Note btw that to canonicalize the context, all you have to do is go through a security_context_to_sid(); security_sid_to_context(); sequence. The latter will always yield the canonical form. The former is already done by sel_write_context() to validate the context, so one would just have to convert it over to using the transaction ops, perform the security_sid_to_context call to get the canonical form, and copy that into the buffer, similar to sel_write_create.
Created attachment 120588 [details] Extend selinuxfs context interface to allow canonicalization of contexts This patch extends the selinuxfs context interface to allow canonicalization of contexts. Patch is by a colleague.
Ping.
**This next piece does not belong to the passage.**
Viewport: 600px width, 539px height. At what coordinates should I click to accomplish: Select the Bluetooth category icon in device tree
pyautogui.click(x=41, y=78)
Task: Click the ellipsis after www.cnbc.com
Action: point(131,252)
Do we want to proceed with this kernel patch to enable userspace to obtain the canonical form of a context?
Yep, I think so.
Kernel patch was upstreamed and is in the rawhide kernel, and corresponding patches to libselinux (matchpathcon) and setfiles were likewise committed and included in rawhide, so restorecon, setfiles, and other users of matchpathcon should no longer warn about type mismatches in lib_t/shlib_t and other type alias cases in the targeted policy. chcon could be patched to use security_canonicalize_context() to obtain the canonical form of the user-supplied context in order to let the user know when it is being canonicalized.
Linux kernel 2.6.14-1.1697_FC5 includes the patch and solves the problem for me.